*** Opening of Material to process ***
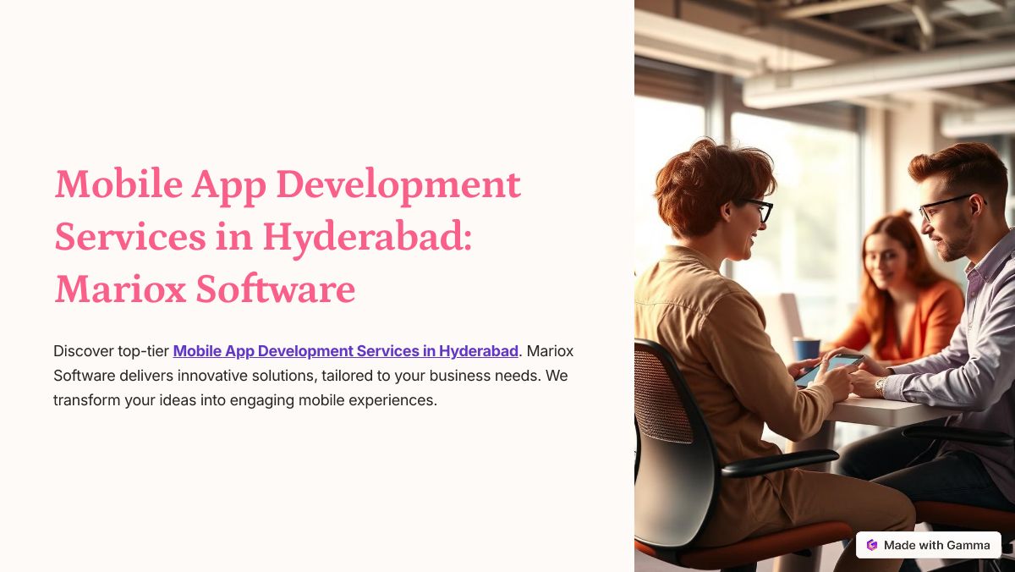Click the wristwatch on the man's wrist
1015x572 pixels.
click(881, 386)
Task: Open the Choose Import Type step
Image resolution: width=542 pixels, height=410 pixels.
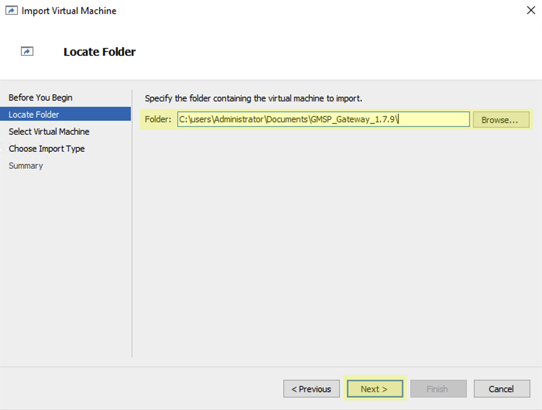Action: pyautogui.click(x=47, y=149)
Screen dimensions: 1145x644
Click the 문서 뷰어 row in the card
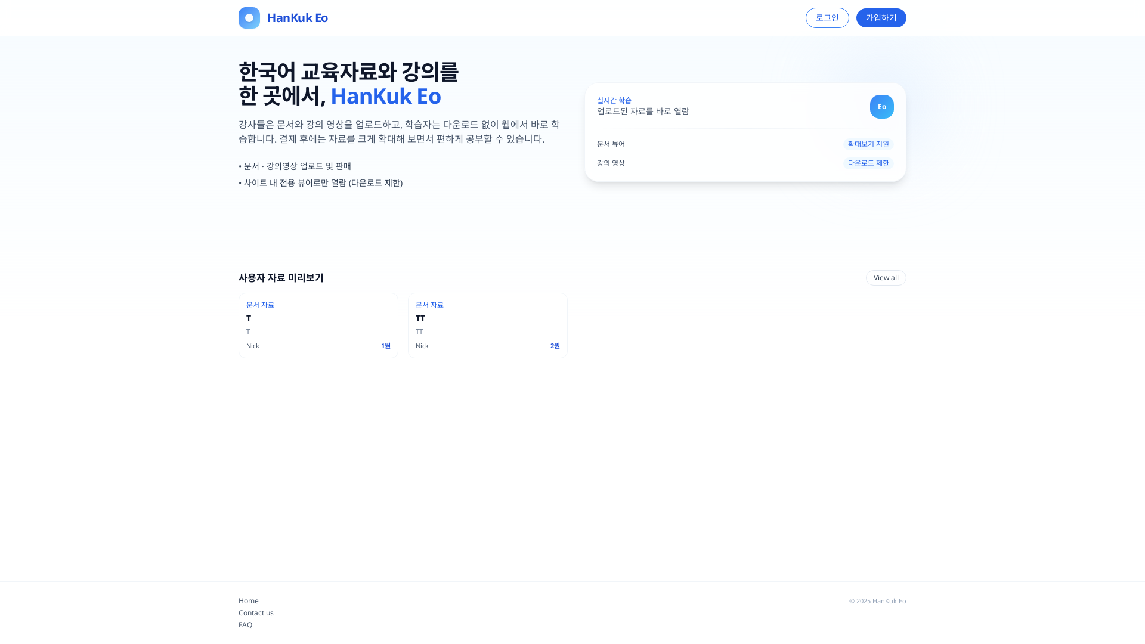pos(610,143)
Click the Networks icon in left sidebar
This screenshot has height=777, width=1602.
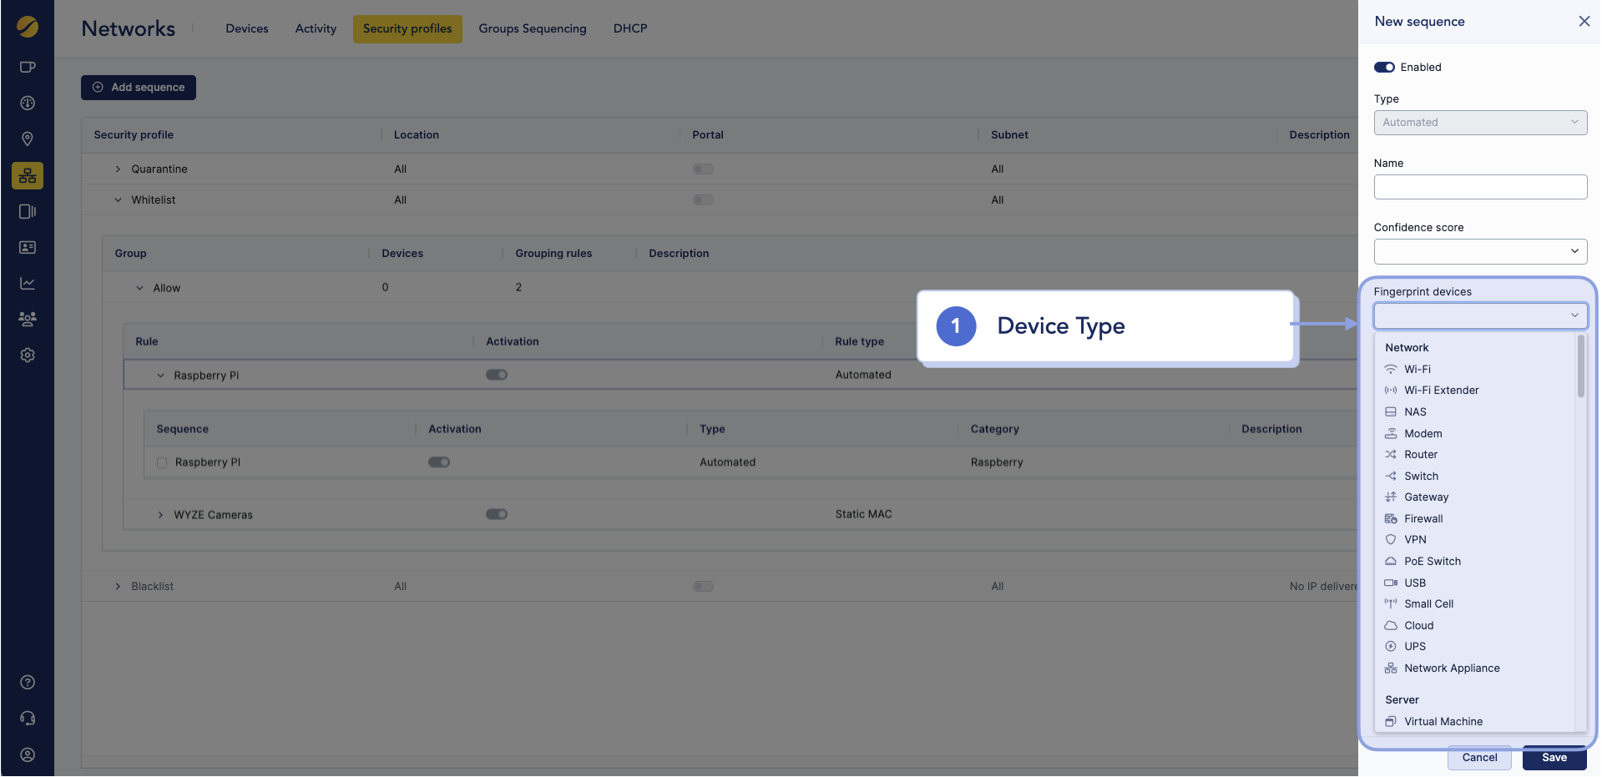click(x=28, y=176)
*** Close of Material to process ***
Problem requirements -> Restate word for word the lines from the line with "Task: Open the Choose Import Type step" to the last line of the records above, inclusive, and omit every picture.

Solution for this problem ->
Task: Open the Choose Import Type step
Image resolution: width=542 pixels, height=410 pixels.
Action: pyautogui.click(x=47, y=149)
Screen dimensions: 1145x644
Click the 문서 뷰어 row in the card
pos(610,143)
Click the Networks icon in left sidebar
This screenshot has height=777, width=1602.
click(x=28, y=176)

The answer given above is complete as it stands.